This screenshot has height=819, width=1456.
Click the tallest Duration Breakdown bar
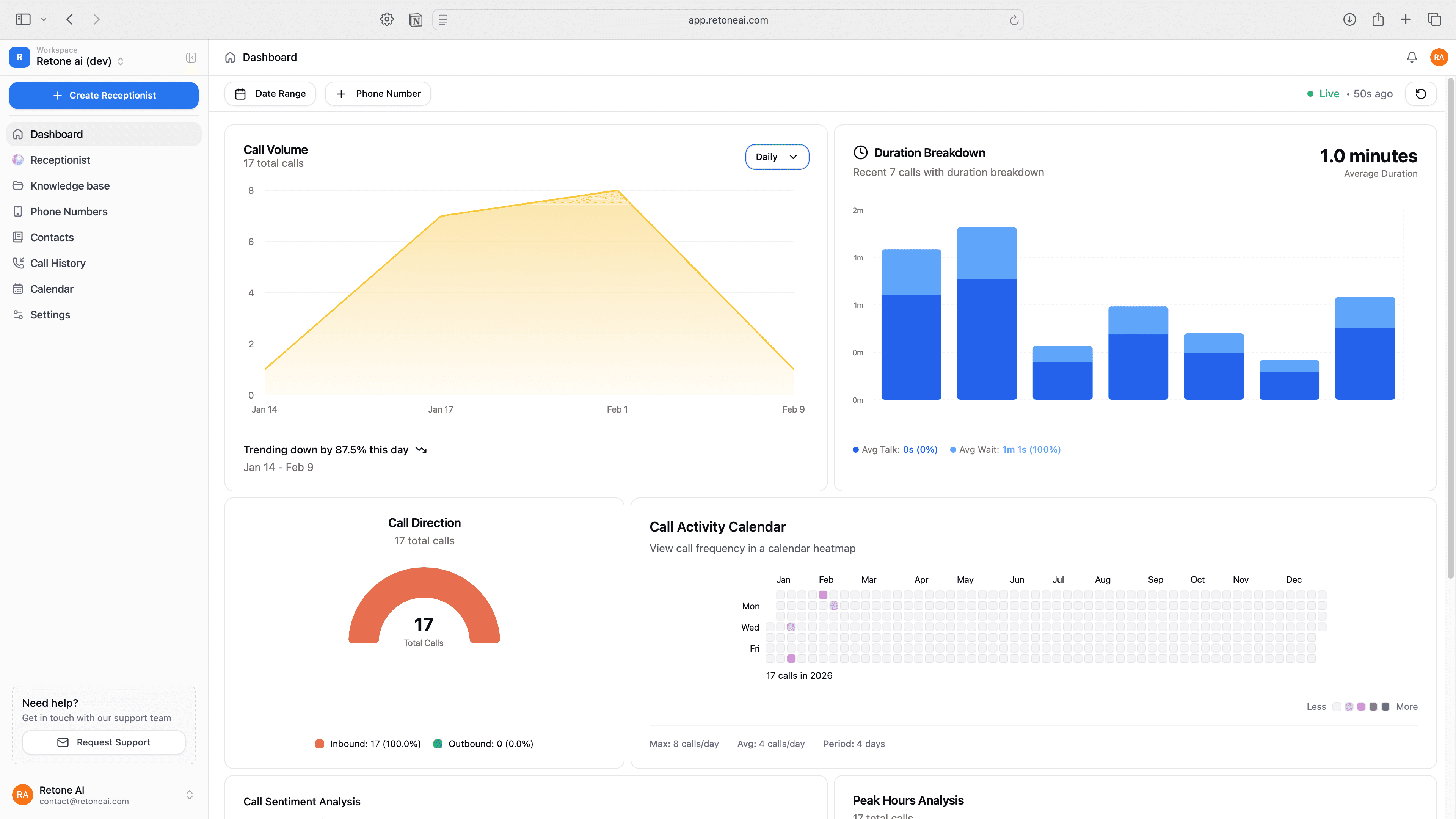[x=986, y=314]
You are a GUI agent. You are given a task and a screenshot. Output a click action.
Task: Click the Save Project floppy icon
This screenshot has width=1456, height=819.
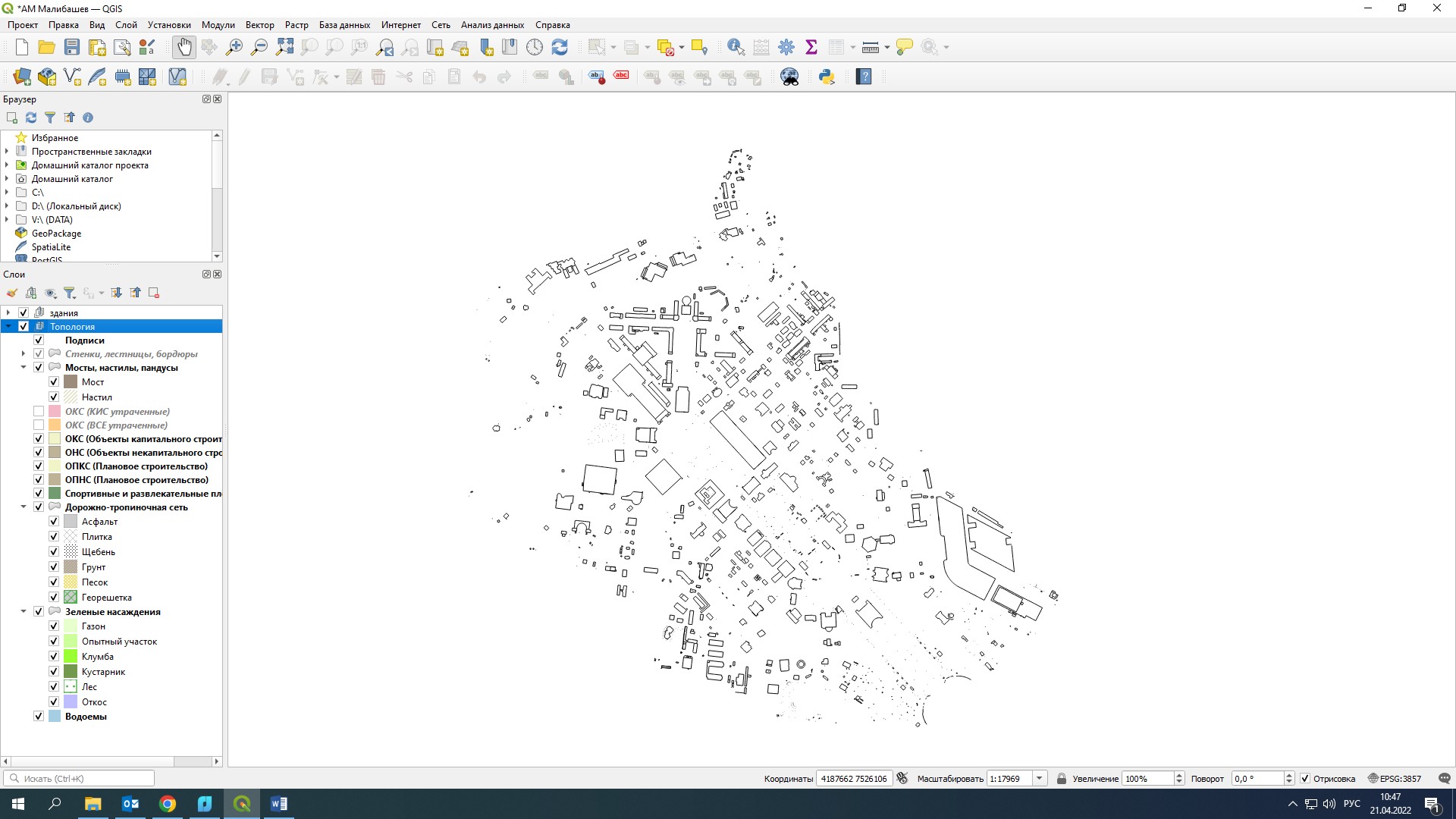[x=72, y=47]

----

• THE PROBLEM: The data above must be copied exactly. Leave out the pictures.

• FINISHED EXERCISE:
This screenshot has height=819, width=1456.
Click the tallest Duration Breakdown bar
[x=986, y=314]
You are a GUI agent. You are given a task and a screenshot. Output a click action.
Task: Click the Save Project floppy icon
This screenshot has width=1456, height=819.
[x=72, y=47]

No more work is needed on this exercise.